Postby apzakarian » Thu May 09, 2013 1:12 pm

kappycaft1 wrote:
apzakarian wrote:Hi all-

I'm graduating this month from a top university with a 3.48 and with an offer lined up in the field of energy consulting and was wondering whether applying next fall with 1 year + 3 months of experience is preferable to applying this fall with only 3 months of work experience. I would also be promoted within a year, which can probably look good for admissions/employers if I were to apply next fall. This job involves project management as well as interaction with clients and private/public entities, so I am definitely going to take it since it is applicable to energy law. I definitely want to attend law school, but I am unsure whether taking an extra year will give me an advantage. I am studying for the LSAT and aiming for T15 schools, preferably in California.

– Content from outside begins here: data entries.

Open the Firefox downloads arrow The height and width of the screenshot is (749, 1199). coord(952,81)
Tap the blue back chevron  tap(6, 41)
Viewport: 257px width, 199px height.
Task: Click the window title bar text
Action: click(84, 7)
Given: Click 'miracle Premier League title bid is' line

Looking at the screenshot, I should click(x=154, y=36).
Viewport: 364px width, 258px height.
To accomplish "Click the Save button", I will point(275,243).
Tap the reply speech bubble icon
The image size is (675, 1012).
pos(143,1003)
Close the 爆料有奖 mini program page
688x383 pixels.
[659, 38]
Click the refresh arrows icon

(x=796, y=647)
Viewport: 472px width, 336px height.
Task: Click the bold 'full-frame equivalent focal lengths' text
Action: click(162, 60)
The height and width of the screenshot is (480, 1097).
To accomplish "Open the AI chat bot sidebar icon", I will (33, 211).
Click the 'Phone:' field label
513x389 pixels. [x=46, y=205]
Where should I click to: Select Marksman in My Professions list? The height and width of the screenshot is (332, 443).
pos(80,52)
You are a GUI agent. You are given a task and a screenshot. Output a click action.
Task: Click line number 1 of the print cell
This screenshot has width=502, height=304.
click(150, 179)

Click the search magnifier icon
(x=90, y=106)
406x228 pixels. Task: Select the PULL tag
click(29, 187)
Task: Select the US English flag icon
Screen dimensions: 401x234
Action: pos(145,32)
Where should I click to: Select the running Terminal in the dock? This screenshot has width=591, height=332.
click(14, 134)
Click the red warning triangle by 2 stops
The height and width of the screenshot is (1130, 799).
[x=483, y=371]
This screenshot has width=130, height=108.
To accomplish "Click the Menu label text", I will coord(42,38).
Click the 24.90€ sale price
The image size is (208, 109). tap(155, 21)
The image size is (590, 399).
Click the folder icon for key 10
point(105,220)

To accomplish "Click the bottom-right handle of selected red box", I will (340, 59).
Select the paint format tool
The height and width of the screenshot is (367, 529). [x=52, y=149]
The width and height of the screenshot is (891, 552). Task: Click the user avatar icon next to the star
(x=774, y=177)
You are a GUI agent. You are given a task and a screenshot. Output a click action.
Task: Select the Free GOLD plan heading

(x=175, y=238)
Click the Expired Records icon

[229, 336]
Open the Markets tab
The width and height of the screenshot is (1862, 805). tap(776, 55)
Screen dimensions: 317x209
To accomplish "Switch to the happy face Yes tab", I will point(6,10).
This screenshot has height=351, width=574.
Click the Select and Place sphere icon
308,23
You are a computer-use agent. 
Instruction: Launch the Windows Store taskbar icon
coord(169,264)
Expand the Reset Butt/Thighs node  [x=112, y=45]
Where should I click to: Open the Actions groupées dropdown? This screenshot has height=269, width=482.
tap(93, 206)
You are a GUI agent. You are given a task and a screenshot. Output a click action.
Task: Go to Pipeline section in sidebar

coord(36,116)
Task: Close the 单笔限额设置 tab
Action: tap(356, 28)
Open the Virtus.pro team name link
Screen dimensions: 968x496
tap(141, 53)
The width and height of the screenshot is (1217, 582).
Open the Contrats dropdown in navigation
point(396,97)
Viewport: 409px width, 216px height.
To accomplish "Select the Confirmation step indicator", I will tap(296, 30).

Is it worth it to wait the extra year and gain the experience? Would it make a difference in terms of admissions? What about employment after law school?

Thanks for any and all help, comments, and questions.

I'm actually glad that you said T15 instead of T14 because UCLA is probably the only "top" school in Cali that you will be getting into with a 3.48 GPA. If you absolutely destroy the LSAT Berkeley might be an option, but it is still unlikely because Cali schools tend to be GPA whores. (Of course, if you are a URM this might change things, but I didn't see any mention of minority status in your original post, so I assume you're white / other non-URM.)



Yes, I was thinking of UCLA when saying T15 instead of T14. Anyway, back to things that are important, I'm not a URM applicant either although I have a very interesting life story, and my GPA reflects a change of major and an upward trend, passion, blah blah. I have also heard of Berkeley/Stanford being GPA whores, so the LSAT will be my life until October.

I think the deciding factor here for me is a year of lost law-firm salary by working an extra year as a consultant.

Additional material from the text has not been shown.